◆ **DOCUMENT PASSAGE**:
****************************************
Empty promises and meaningless phrases in the Ford government’s budget announcement mask the true harm that will be done to Ontario’s students and system of public education, said the leader of the council that represents 55,000 education workers in CUPE.
The most direct consequence of the provincial budget will be a throttling of public education and the services that support it, as the government sets out to provide below-inflation increases for education this year and a funding freeze next year, said union representatives.
Laura Walton, president of CUPE’s Ontario School Board Council of Unions, described CUPE education workers’ reaction as “disappointed, angry, but not surprised,” following the union’s analysis of the budget, declaring, “This a false budget, with fake investments in education. It can only have a negative impact on the services that students need in school.”
This government has already shown its hand on plans for education in the province: in March alone, the Ford government slashed some $300 million dollars in funding that helps to support children’s education. When previous cuts, a hiring freeze, and staffing cuts are factored in with news from today’s budget, September is shaping up to be the start of a grim school year for Ontario students.
****************************************
[Dataset items]
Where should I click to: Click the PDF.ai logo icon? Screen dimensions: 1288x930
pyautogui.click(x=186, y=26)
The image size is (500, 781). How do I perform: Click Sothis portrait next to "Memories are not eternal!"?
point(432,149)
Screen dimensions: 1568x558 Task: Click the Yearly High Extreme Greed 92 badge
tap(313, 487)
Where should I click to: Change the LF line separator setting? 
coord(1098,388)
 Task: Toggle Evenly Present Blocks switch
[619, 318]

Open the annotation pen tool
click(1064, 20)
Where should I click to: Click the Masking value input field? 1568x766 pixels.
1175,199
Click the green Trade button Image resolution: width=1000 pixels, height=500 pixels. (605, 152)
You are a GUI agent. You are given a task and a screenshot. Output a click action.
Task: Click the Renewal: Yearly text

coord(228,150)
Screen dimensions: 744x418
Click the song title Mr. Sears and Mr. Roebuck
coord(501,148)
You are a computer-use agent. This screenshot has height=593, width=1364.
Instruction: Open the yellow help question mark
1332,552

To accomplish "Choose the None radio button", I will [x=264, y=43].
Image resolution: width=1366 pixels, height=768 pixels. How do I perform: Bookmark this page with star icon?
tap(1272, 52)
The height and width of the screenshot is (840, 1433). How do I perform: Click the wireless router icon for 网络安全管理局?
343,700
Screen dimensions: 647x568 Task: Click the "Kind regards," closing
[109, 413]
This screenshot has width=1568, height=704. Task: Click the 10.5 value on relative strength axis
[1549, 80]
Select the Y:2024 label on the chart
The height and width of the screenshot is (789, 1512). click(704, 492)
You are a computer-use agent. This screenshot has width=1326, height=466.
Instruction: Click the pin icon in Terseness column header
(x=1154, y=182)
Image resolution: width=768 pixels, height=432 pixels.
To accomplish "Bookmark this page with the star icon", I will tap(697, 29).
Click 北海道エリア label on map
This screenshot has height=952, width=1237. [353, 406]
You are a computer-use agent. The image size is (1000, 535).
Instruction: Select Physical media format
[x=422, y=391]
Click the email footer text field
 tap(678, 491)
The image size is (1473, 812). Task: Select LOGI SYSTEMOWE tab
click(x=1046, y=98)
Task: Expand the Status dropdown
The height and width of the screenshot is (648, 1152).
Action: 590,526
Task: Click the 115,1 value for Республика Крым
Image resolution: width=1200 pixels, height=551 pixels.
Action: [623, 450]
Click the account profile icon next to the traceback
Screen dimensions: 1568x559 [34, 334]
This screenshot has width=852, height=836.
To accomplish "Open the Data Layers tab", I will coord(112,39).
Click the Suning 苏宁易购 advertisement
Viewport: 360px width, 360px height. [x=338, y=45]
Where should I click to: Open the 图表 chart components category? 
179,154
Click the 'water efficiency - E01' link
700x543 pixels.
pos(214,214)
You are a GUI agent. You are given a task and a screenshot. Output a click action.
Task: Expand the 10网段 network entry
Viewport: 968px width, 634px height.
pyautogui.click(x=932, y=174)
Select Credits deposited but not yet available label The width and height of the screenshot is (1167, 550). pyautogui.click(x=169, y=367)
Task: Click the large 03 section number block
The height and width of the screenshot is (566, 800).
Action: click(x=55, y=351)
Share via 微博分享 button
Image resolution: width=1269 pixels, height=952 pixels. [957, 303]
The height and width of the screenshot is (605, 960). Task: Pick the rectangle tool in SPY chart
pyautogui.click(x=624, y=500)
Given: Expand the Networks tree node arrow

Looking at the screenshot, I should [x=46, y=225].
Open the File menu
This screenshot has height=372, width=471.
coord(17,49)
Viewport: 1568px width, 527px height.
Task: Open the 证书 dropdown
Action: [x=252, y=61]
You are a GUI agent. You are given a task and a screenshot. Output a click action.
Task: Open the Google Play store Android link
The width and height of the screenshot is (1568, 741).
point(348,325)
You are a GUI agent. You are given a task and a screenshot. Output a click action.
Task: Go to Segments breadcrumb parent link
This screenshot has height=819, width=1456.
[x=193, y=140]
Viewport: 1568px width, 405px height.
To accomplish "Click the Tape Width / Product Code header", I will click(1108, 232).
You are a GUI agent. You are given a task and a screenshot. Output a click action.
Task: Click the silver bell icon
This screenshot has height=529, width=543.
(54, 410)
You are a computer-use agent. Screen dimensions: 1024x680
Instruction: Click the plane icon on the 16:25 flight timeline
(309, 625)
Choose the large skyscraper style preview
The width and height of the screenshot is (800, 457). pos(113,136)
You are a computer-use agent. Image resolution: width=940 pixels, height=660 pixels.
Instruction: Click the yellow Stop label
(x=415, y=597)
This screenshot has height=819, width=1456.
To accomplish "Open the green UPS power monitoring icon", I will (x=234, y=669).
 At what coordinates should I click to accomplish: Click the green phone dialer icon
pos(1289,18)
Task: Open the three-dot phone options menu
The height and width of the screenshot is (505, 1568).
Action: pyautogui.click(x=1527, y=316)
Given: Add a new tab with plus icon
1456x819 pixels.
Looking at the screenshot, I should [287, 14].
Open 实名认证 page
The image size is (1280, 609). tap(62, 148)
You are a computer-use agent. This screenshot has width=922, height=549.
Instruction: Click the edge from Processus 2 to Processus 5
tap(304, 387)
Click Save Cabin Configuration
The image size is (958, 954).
****************************************
◆ **WRITTEN REQUEST**: According to the passage on Ontario's education budget, how much funding did the Ford government cut in March?

◆ **EXPECTED ANSWER**: About $300 million in funding that helps support children's education.